IN THE UNITED STATES DISTRICT COURT FOR THE DISTRICT OF COLORADO Chief Judge Philip A. Brimmer
Civil Action No. 25-cv-00440-PAB
TIMOTHY HARRON, Applicant,
v.
WARDEN, FLORENCE PRISON CAMP,
Respondent.
ORDER ON APPLICATION FOR WRIT OF HABEAS CORPUS
Applicant Timothy Harron (“Applicant” or “Mr. Harron”) has filed a pro se Amended Application for a Writ of Habeas Corpus Pursuant to 28 U.S.C. § 2241 (the “Application”). Docket No. 4. Mr. Harron claims that Respondent, the warden of the FCI Florence, has failed to properly calculate time credits to which he is entitled under the First Step Act (“FSA”). After reviewing the record before the Court, the Court concludes that the Application should be denied and the case dismissed with prejudice.

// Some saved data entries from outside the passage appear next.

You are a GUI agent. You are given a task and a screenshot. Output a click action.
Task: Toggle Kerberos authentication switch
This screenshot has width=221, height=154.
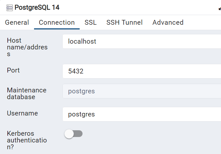click(x=74, y=134)
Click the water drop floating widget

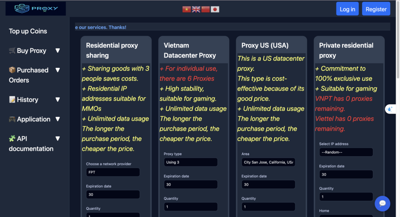coord(390,109)
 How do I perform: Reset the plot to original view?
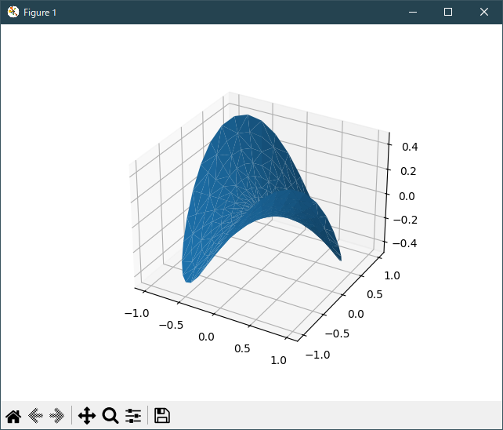(13, 416)
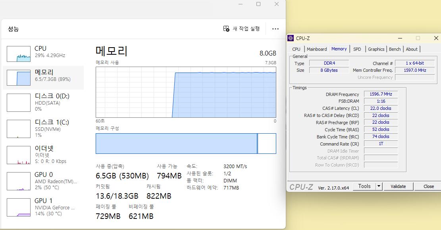
Task: Click the memory composition bar
Action: coord(177,144)
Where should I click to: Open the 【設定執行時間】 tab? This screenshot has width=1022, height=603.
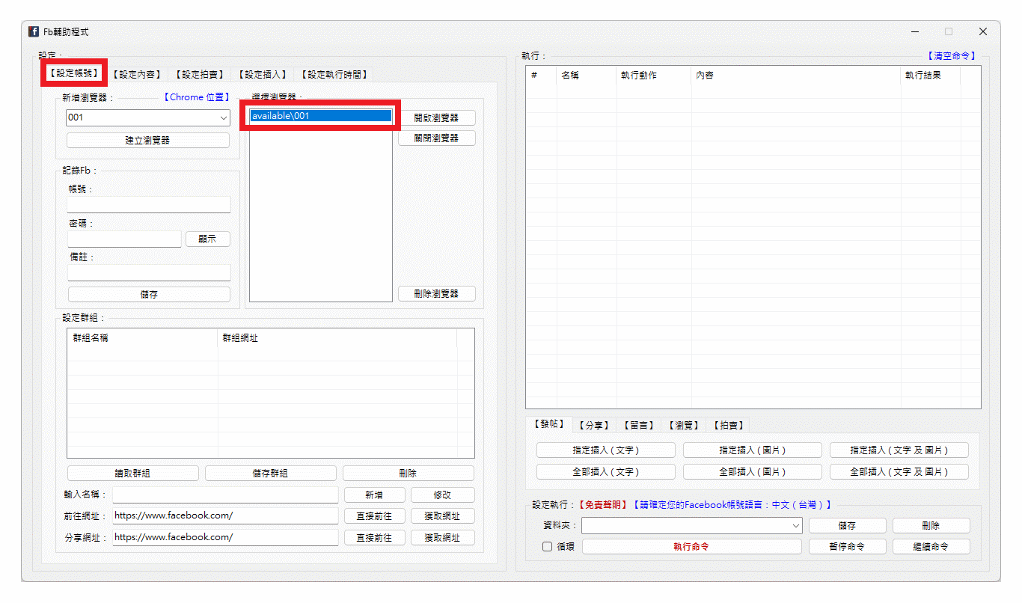click(336, 73)
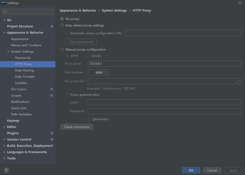Click the project-level icon beside Project Structure
This screenshot has height=175, width=245.
pos(52,26)
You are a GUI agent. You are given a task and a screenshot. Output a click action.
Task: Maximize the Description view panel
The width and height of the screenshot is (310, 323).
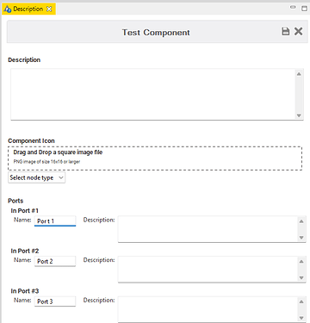click(304, 9)
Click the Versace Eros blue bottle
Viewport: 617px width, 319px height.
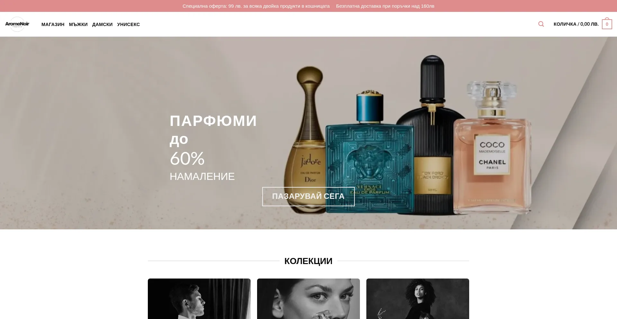[370, 153]
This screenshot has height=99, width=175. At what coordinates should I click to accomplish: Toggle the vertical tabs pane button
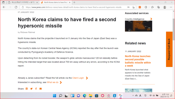point(4,2)
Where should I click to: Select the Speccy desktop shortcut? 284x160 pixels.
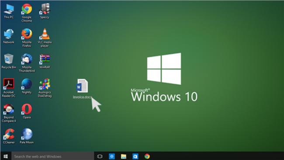[x=45, y=11]
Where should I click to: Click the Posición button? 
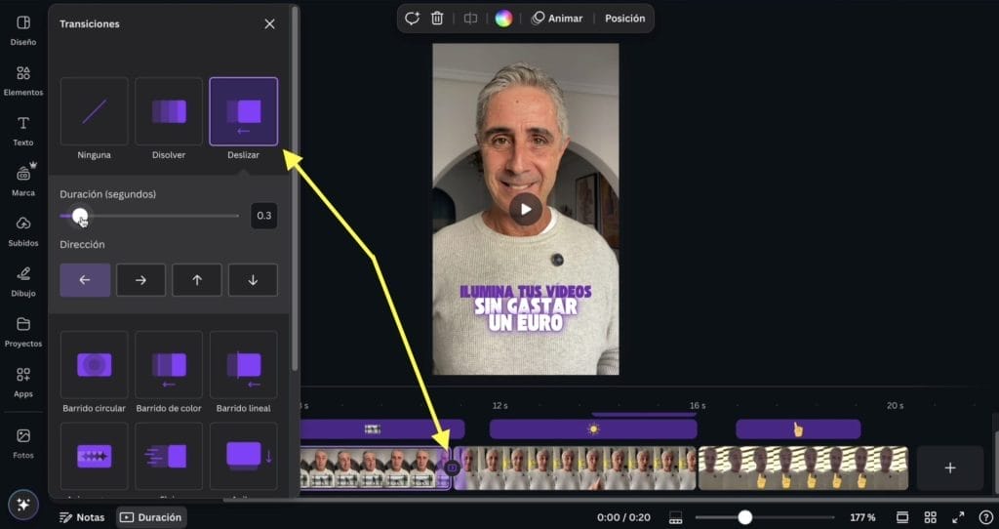pos(624,18)
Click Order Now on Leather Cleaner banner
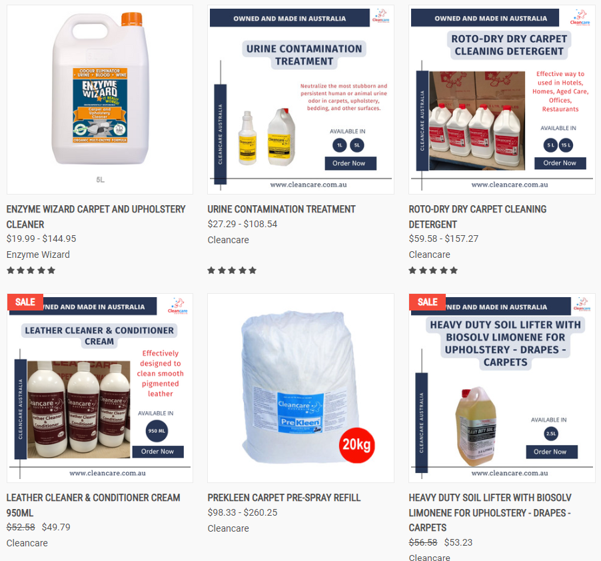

I. BACKGROUND Mr. Harron is a prisoner in the custody of the Federal Bureau of Prisons (“BOP”). According to BOP records attached to the Response to Order to Show Cause, on September 3, 2021, the United States District Court for the Eastern District of North Carolina sentenced Mr. Harron to 120 months in prison. Docket No. 21-1 at 11-12. Following his conviction, Mr. Harron was transported back to “the Bladen County Jail in North Carolina where he had been housed since August 21, 2020.” Id. at 12. Mr. Harron “remained at the Bladen County Jail until October 19, 2021,” at which point he was “transferred to the Tallahatchie County Correctional Facility in Mississippi where he remained until January 11, 2022.” Id. Mr. Harron “was then transferred to the Cimarron Correctional Facility in Oklahoma where he remained until January 19, 2022.” Id. BOP records reflect that, during this time, Mr. Harron “was unable to participate in FSA programming” as no applicable programming is offered by non-BOP facilities. Id. On January 19, 2022, Mr. Harron arrived at MDC Brooklyn in Brooklyn, New York, a short-term BOP facility with limited FSA programming, and on February 10, 2022, Mr. Harron was transferred to his designated facility, FMC Devens in Devens,
Massachusetts. Id. According to the BOP, on February 10, 2022, Mr. Harron began earning FSA credits. Id. at 13. On January 18, 2023, the BOP completed Mr. Harron’s individual needs assessment and initial classification, identifying appropriate programming for his criminogenic needs. Id. On March 20, 2024, Mr. Harron was transferred to the FCI Florence, his current place of confinement. Id. BOP records reflect that, “[a]s of June 9, 2025, [Mr. Harron] has accrued 1199 program days which equates to 365 days of time credits toward release and 190 days of time credits towards prerelease custody or supervised release.” Id. Accordingly, the relevant time period at issue in this case is September 3, 2021 (Mr. Harron’s sentencing date) until February 10, 2022 (the date Mr. Harron arrived at his designated BOP facility).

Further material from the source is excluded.